Sunday, June 2, 2013

Circumstantial Happiness or Anchoring Joy

Life. It can change so quickly. Circumstances. Feelings. All of it. It's hard not to base how you feel on your environment. Right now, I feel pretty darn happy. But you know what? Life is pretty peachy right now. Am I happy because of my circumstances, or am I happy because of the knowledge that it is "well with my soul"? When things get hard, is my attitude going to change? Will I lose my joy? I don't want to sound unthankful. The Lord is so good to his children. In being the gracious Father he is he gives good gifts to His children. Gifts that give us joy. Gifts that make us smile from ear to ear when we open them. I feel like a spoiled little girl right now. It's humbling, let me tell you. I don't deserve these gifts. I guess what I'm trying to say is I want to make sure I'm grounded. Too may times I've gotten discouraged in life, all because life was not progressing like I wanted it to be. I want to be at peace in want and in plenty. I want my joy to abound at all times. The only way for this to happen is for me to seek the face of my Jesus. Morning and evening. Moment by moment. Mediate on his word. Hide it in my heart. Pray. Give thanks. Be my vision, Lord God. Help me to see you in all circumstances.

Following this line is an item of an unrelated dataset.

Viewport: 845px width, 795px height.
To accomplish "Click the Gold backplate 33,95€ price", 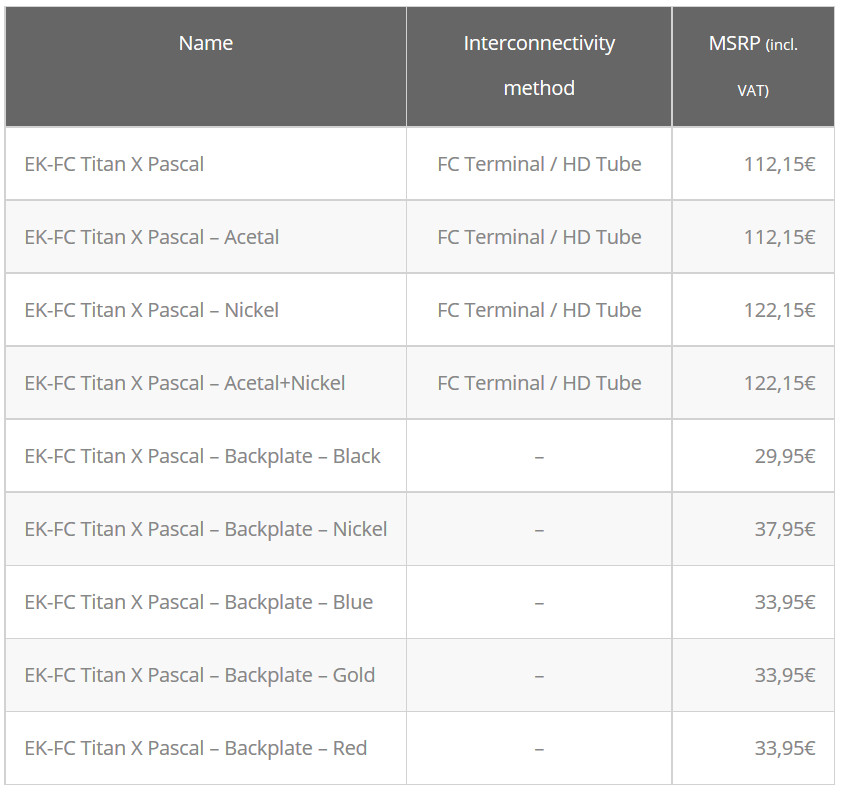I will click(x=785, y=675).
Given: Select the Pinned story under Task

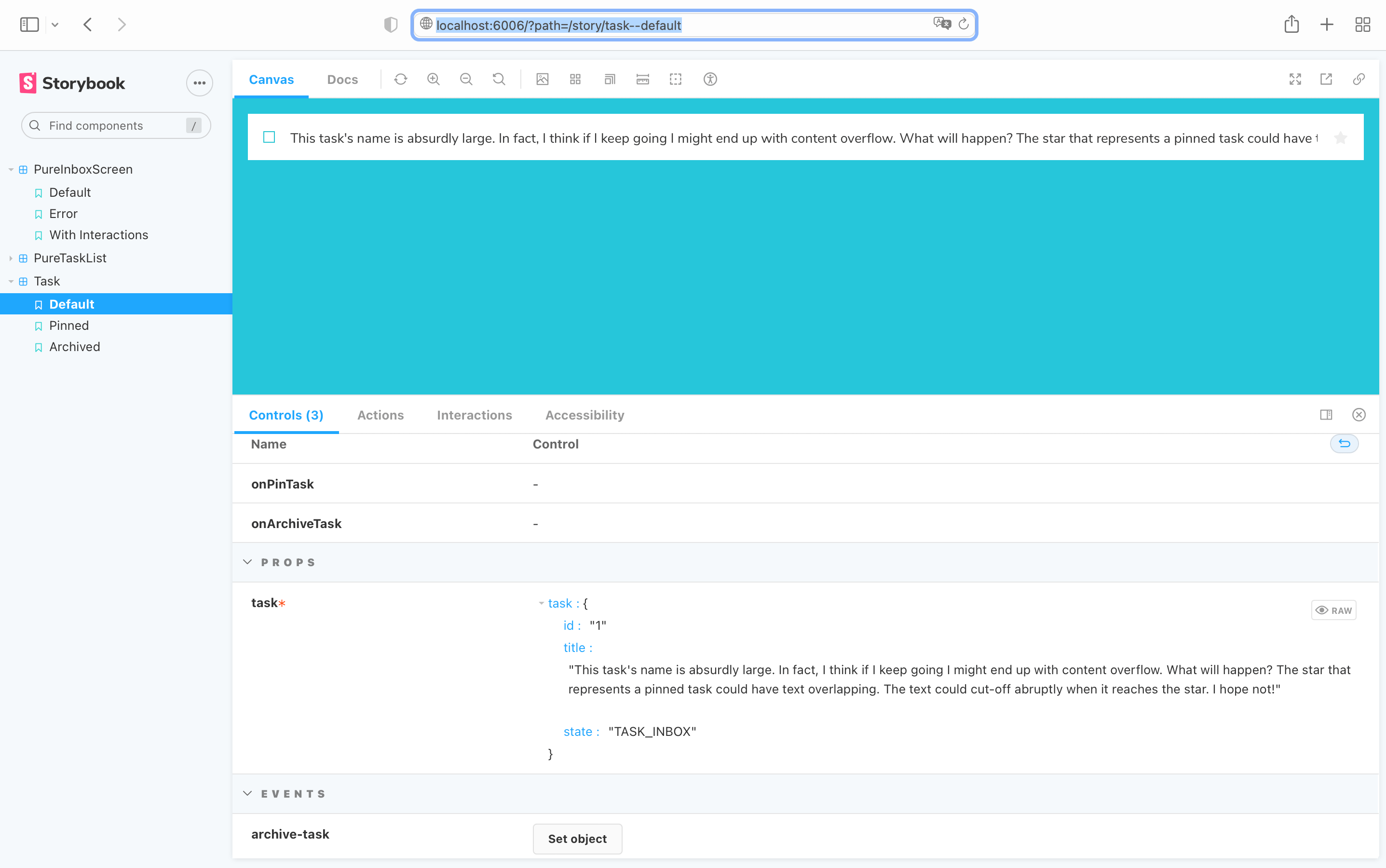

That's all I have right now. Just some thoughts running through my head. I'm thanking the Lord for His sweet benevolence, but trying to keep perspective. As Christians, we want to be secure in the knowledge of the truth, letting that be our source of happiness, taking the gifts He gives but holding them loosely....they could be gone in a moment. In their absence will we be satisfied?